De fait, après avoir retiré mes rangers, je saute sur le lit et je m’allonge sur elle en riant. Elle gesticule, émet des sons incompréhensifs puis elle abandonne.

Elle ne parle toujours pas mais, ensemble, nous avons appris le langage des signes. Je lui ai aussi appris à lire et à comprendre l’anglais, le français et l’espagnol : les langues de base, en somme.

Et depuis, elle dévore chaque livre se trouvant à sa portée. Combien de fois m’a-t-elle suppliée de ses petits yeux d’anges de lui acheter tel ou tel roman ? Je ne les compte plus.

Étonnamment, après trois années passées ensemble, je ne lui ai toujours pas donnée de prénom. Cela ne semble pas la déranger et je ne vois pas quel nom lui siérait. Elle est un être si spécial et difficile à cerner… comme un chat, en fait. Alors il m’arrive de l’appeler “Le Chat”.

J’ébouriffe ses cheveux puis je quitte le lit pour rejoindre la salle de bain.

Je me lave et je me change rapidement en pyjama, comptant m’octroyer quelques heures de sommeil bien méritées.

J’étais au beau milieu d’un rêve lorsque le chat, la femme-chat sous sa forme féline, me mord les pieds. Je ne sais combien d’heures j’ai dormi, probablement pas suffisamment puisque je me sens d’humeur massacrante. J’agrippe sa nuque et je l’envoie paître au loin, hors du lit, en grognant avec une certaine méchanceté.

“Quel geste plein de gentillesse et de bonté !” murmure une voix masculine, reconnaissable entre toute : Satan. J’ouvre grand les paupières et je me redresse si brusquement que je suis prise d’un vertige. Je fais apparaître un cercle lumineux, protecteur, devant moi, que je dessine dans l’air mais il balaye tout d’un revers de la main, tout en me projetant contre le mur à ma droite. Je m’écrase contre la surface dure et plane, puis je tombe lamentablement sur le vieux parquet gondolé.

“Penses-tu réellement pouvoir me vaincre, Cristal ?”

Je lui adresse un regard noir, emplit d’une incommensurable haine qui semble ne lui faire ni chaud, ni froid. Au contraire, il sourit avec joie, tout en tapant dans ses mains.

“Quelle jeune femme adorable tu fais ! Ma chère et tendre… Je sais ce que tu te dis ! ‘Ils m’ont trahie, je suis seule au monde, bla bla bla’. Je me trompe ? Non, bien sûr, je ne me trompe pas.

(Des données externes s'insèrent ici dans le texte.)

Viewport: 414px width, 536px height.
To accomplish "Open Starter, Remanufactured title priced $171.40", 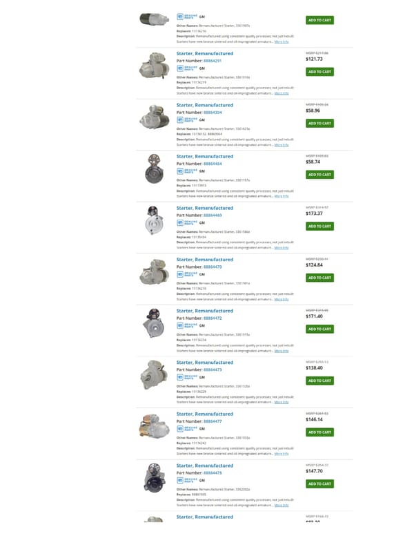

Je ne me trompe jamais !”

Je cesse d’écouter son monologue pour me concentrer sur le discret mouvement de ma main gauche dans mon dos. Je ne vais pas me laisser faire, quand bien même je ne suis pas de taille. Je peux toujours fuir, partir. Mon regard se pose sur Le Chat, qui me regarde de ses petits yeux brillant d’intelligence. Elle flêchit ses pattes avant, sur le quivive. Elle sait ce que je vais faire, ce n’est pas la première fois que nous avons affaire à une telle situation, une situation aussi critique.

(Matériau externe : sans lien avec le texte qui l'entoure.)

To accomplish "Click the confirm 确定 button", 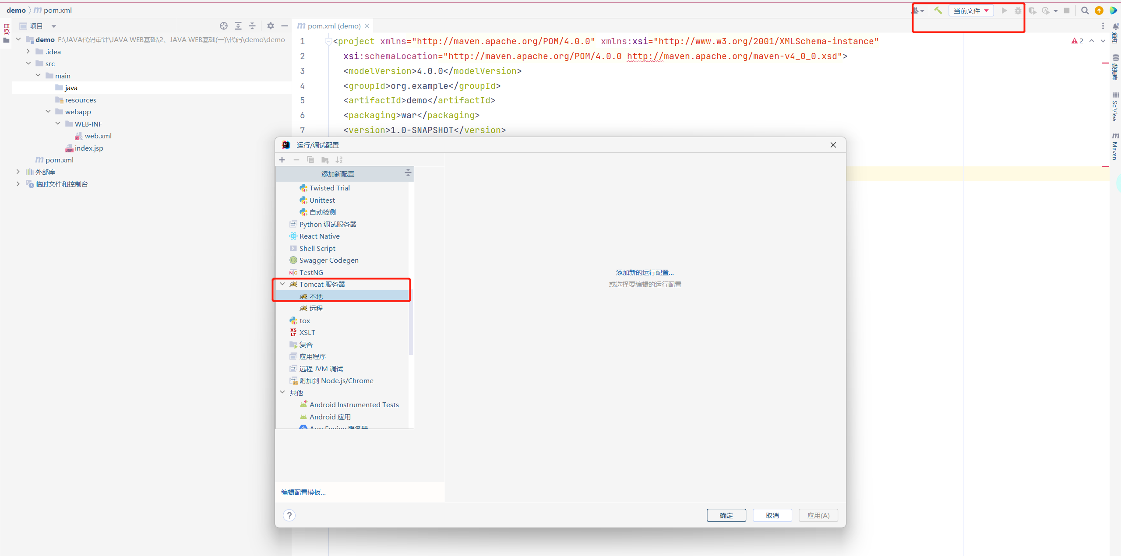I will 726,515.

“Tu penses sincèrement pouvoir créer un portail sans que je ne m’en rende compte, Cristal ? Je ne suis pas stupide et puis… je te connais bien. Nous étions amants, autrefois ! me lance-t-il gaiement.

- Pas avec vous ! Je l’étais peut-être avec Lucifer, mais pas vous ! Et ne vous méprenez pas, je sais pertinemment ce que vous êtes : tous les défauts qu’elle possédait sont en vous ! Vous êtes son côté noir ! Diabolique et maléfique ! crié-je tout en plaçant mes mains devant moi tandis qu’il porte les siennes sur son cœur pour faire mine d’être blessé.

- Je ne suis pas aussi mauvais que vous le pensez… Je possède une part de lumière, moi aussi !”

Je le regarde fixement, dubitative. Et tout en faisant cela, j'exécute quelques gestes compliqués et torsions de mes poignets et de mes doigts, jusqu’à ce que mes tatouages se mettent à scintiller d’un vert intense. C’est alors que mon corps se multiplie et ce n’est non pas une, ni deux mais bel et bien trois Cristal qui confrontent maintenant l’importun.

“Comme c’est charmant, deux illusions ! s’exclame-t-il.

- Que me voulez-vous ? Pourquoi me chassez-vous ?! le questionné-je avec une certaine agressivité dans la voix.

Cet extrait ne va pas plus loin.